[Start of section]
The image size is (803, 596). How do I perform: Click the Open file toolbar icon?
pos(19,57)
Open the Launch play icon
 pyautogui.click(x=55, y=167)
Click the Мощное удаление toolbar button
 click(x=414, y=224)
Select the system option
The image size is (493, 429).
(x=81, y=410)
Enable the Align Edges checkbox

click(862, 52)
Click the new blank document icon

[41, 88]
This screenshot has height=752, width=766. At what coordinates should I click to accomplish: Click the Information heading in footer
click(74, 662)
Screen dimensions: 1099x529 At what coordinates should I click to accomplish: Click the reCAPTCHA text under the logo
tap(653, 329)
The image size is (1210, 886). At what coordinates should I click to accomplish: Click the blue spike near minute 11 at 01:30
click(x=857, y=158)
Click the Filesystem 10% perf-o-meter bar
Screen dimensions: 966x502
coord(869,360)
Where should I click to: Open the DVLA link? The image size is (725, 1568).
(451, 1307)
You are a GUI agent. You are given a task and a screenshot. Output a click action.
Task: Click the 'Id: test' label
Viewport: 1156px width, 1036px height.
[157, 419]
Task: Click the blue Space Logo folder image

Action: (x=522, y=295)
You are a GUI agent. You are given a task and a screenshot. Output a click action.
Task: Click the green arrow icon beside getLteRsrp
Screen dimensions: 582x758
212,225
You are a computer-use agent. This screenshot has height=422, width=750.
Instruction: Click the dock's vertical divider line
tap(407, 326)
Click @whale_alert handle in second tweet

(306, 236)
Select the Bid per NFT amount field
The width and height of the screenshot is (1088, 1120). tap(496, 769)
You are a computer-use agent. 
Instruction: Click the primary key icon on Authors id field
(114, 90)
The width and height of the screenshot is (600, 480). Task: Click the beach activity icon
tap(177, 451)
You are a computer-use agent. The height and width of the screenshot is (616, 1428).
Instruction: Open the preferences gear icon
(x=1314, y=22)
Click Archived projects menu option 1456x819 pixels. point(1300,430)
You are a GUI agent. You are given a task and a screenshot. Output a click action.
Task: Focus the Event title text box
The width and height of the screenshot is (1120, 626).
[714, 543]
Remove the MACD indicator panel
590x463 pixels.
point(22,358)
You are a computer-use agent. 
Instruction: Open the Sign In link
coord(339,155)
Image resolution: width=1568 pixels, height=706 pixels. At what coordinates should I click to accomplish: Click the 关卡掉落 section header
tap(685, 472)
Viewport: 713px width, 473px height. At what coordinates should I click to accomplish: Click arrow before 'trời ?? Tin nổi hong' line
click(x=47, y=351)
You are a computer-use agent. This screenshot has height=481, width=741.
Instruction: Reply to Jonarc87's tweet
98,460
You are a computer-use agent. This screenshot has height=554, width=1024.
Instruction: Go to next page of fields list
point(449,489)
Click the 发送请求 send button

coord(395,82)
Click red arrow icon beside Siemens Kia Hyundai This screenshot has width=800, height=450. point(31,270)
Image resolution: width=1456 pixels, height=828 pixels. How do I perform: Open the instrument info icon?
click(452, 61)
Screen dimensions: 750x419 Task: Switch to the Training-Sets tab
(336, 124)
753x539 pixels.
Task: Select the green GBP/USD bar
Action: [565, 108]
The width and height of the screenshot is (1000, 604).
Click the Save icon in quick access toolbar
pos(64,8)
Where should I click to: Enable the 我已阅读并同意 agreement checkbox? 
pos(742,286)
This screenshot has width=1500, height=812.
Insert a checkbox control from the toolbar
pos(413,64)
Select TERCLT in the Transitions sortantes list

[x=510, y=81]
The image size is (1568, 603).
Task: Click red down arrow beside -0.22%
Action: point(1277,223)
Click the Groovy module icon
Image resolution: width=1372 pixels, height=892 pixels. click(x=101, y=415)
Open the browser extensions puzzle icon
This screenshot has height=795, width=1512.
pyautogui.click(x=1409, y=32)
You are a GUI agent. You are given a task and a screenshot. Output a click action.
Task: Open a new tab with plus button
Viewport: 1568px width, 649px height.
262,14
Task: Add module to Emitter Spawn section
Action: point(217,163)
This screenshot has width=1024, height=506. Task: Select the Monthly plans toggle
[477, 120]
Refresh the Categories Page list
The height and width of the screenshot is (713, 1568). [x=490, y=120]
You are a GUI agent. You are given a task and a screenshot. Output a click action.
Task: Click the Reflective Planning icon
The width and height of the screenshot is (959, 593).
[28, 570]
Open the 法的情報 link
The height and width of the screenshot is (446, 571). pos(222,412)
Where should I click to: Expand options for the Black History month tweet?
[End of section]
Assignment –
Only the lines containing the string "computer" are needed; pull them out of the records.

Output for this exercise –
You are a computer-use agent. This screenshot has height=422, width=750.
You are a computer-use agent. 
You are a computer-use agent. The height and width of the screenshot is (616, 1428).
You are a computer-use agent. 
You are a computer-use agent. This screenshot has height=481, width=741.
You are a computer-use agent. This screenshot has height=554, width=1024.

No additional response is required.